Psychedelics Beyond Medicine: Treatment, Enhancement, Hype, Consent, and the Limits of Medicalization

Author(s): 

Mina Caraccio, Katherine Cheung, Sebastian Porsdam Mann, Lori Bruce, Edward Jacobs, Daniel VAilliger, Julian Sandbrink, Christopher Register, Ivar R. Hannikainen, Mette Leonard Høeg, Sean Clancy, Khaleel Rjwani, Emma C. Gordon, Giovanni Spitale, Neil Levy, Keisha Ray, Yuria Celidwen, Ilina Singh, Julian Savulescu, David Bryce Yaden, and Brian D. Earp

ISPS ID: 
isps25-55
Full citation: 
Caraccio, M., Cheung, K., Porsdam Mann, S., Bruce, L., Jacobs, E., Villiger, D., … Earp, B. D. (2025). Psychedelics beyond medicine: Treatment, enhancement, hype, consent, and the limits of medicalization.
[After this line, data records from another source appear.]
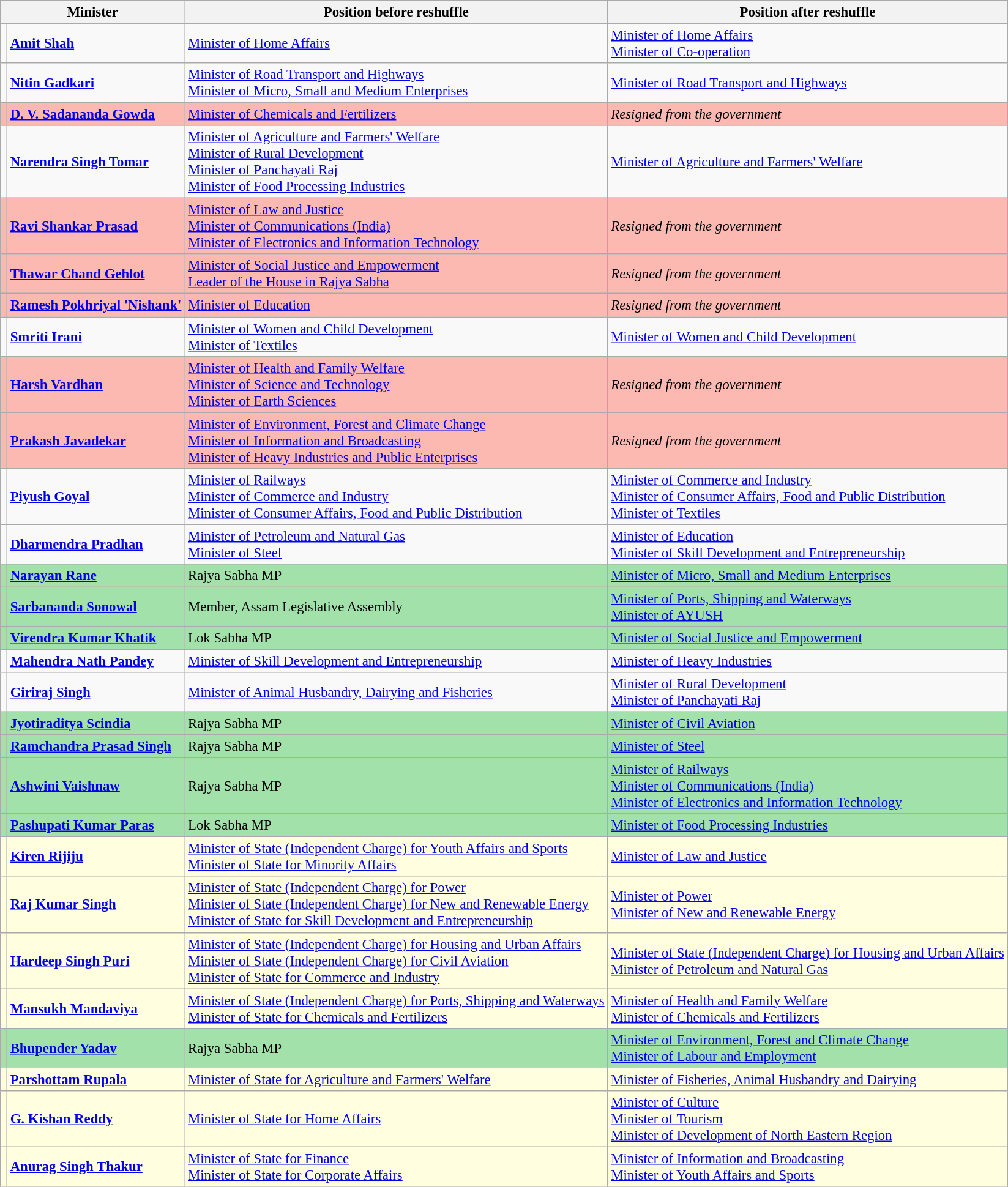
Minister of Education (397, 305)
Kiren Rijiju (95, 857)
Minister of Chemicals and Fertilizers (397, 114)
Member, Assam Legislative Assembly (397, 607)
Minister of Road Transport and HighwaysMinister of Micro, Small and Medium Enterprises (397, 83)
Minister of RailwaysMinister of Commerce and IndustryMinister of Consumer Affairs, Food and Public Distribution (397, 496)
Position after reshuffle (808, 12)
Minister of Home Affairs (397, 44)
Minister of State for Agriculture and Farmers' Welfare (397, 1080)
Minister of Road Transport and Highways (808, 83)
Minister of Information and BroadcastingMinister of Youth Affairs and Sports (808, 1167)
Minister of Heavy Industries (808, 661)
Minister of Home AffairsMinister of Co-operation (808, 44)
Minister of Law and Justice (808, 857)
Minister of CultureMinister of TourismMinister of Development of North Eastern Region (808, 1119)
Mansukh Mandaviya (95, 1009)
Minister of Women and Child Development (808, 337)
Thawar Chand Gehlot (95, 274)
Minister of EducationMinister of Skill Development and Entrepreneurship (808, 545)
Minister of State (Independent Charge) for Housing and Urban AffairsMinister of Petroleum and Natural Gas (808, 961)
Minister of Law and JusticeMinister of Communications (India)Minister of Electronics and Information Technology (397, 226)
G. Kishan Reddy (95, 1119)
Minister of State for Home Affairs (397, 1119)
Ravi Shankar Prasad (95, 226)
Minister of Steel (808, 747)
Parshottam Rupala (95, 1080)
Minister of Animal Husbandry, Dairying and Fisheries (397, 693)
Position before reshuffle (397, 12)
Minister of Micro, Small and Medium Enterprises (808, 576)
Minister of RailwaysMinister of Communications (India)Minister of Electronics and Information Technology (808, 786)
Prakash Javadekar (95, 441)
Harsh Vardhan (95, 384)
Nitin Gadkari (95, 83)
Mahendra Nath Pandey (95, 661)
Minister of Women and Child DevelopmentMinister of Textiles (397, 337)
Minister of Environment, Forest and Climate ChangeMinister of Labour and Employment (808, 1048)
Piyush Goyal (95, 496)
Minister of Commerce and IndustryMinister of Consumer Affairs, Food and Public DistributionMinister of Textiles (808, 496)
Minister (93, 12)
Smriti Irani (95, 337)
Minister of Food Processing Industries (808, 826)
Bhupender Yadav (95, 1048)
Minister of Social Justice and EmpowermentLeader of the House in Rajya Sabha (397, 274)
Minister of Environment, Forest and Climate ChangeMinister of Information and BroadcastingMinister of Heavy Industries and Public Enterprises (397, 441)
D. V. Sadananda Gowda (95, 114)
Narayan Rane (95, 576)
Minister of Civil Aviation (808, 724)
Ashwini Vaishnaw (95, 786)
Amit Shah (95, 44)
Hardeep Singh Puri (95, 961)
Minister of Health and Family WelfareMinister of Science and TechnologyMinister of Earth Sciences (397, 384)
Jyotiraditya Scindia (95, 724)
Minister of State (Independent Charge) for Youth Affairs and SportsMinister of State for Minority Affairs (397, 857)
Minister of Rural DevelopmentMinister of Panchayati Raj (808, 693)
Sarbananda Sonowal (95, 607)
Minister of Fisheries, Animal Husbandry and Dairying (808, 1080)
Minister of State for FinanceMinister of State for Corporate Affairs (397, 1167)
Narendra Singh Tomar (95, 162)
Giriraj Singh (95, 693)
Minister of State (Independent Charge) for Ports, Shipping and WaterwaysMinister of State for Chemicals and Fertilizers (397, 1009)
Anurag Singh Thakur (95, 1167)
Minister of Agriculture and Farmers' Welfare (808, 162)
Virendra Kumar Khatik (95, 638)
Minister of Health and Family WelfareMinister of Chemicals and Fertilizers (808, 1009)
Minister of Skill Development and Entrepreneurship (397, 661)
Ramesh Pokhriyal 'Nishank' (95, 305)
Minister of Ports, Shipping and WaterwaysMinister of AYUSH (808, 607)
Pashupati Kumar Paras (95, 826)
Minister of PowerMinister of New and Renewable Energy (808, 905)
Minister of Petroleum and Natural GasMinister of Steel (397, 545)
Minister of Social Justice and Empowerment (808, 638)
Raj Kumar Singh (95, 905)
Minister of Agriculture and Farmers' WelfareMinister of Rural DevelopmentMinister of Panchayati RajMinister of Food Processing Industries (397, 162)
Dharmendra Pradhan (95, 545)
Ramchandra Prasad Singh (95, 747)
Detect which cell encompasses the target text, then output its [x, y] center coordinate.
Philosophical Psychology, 1–44. https://doi.org/10.1080/09515089.2025.2532761
Abstract: 
The current revival of interest in classic psychedelics and other psychoactives such as ketamine and MDMA, coupled with changes to their regulatory status in many jurisdictions, necessitates rigorous ethical guidelines both within and beyond clinical and scientific contexts. This paper examines crucial ethical, philosophical, and policy considerations needed to ensure psychedelic use across various settings remains equitable, beneficial, consensual, and safe, with appropriate accountability mechanisms for addressing potential harms. We seek to broaden the lens beyond the medical model of psychedelics to include potentially valuable non-medical applications that could benefit individuals, communities, and society. With popular interest in psychedelics growing outside of therapeutic and research settings, there is a need to determine which aspects of any proffered guidelines, or underlying principles, should be applied similarly across contexts and in what ways there should be flexibility and/or context-sensitivity in their interpretation or application. In developing such guidelines, we suggest the “treatment versus enhancement” distinction – and associated debates familiar from bioethics and philosophy of medicine – requires renewed attention. We argue that neglecting non-medical and broad scientific use cases for psychedelics may have important implications for a range of ethical issues surrounding psychedelic use and research, including concerns about psychedelic hype and exceptionalism (both positive and negative), therapeutic touch, informed consent, data-gathering, and balancing access and safety. We conclude with suggestions for future directions in research and policy in the burgeoning area of psychedelic bioethics, stressing the importance of incorporating the perspectives of a diversity of stakeholders and fostering cross-sector collaboration.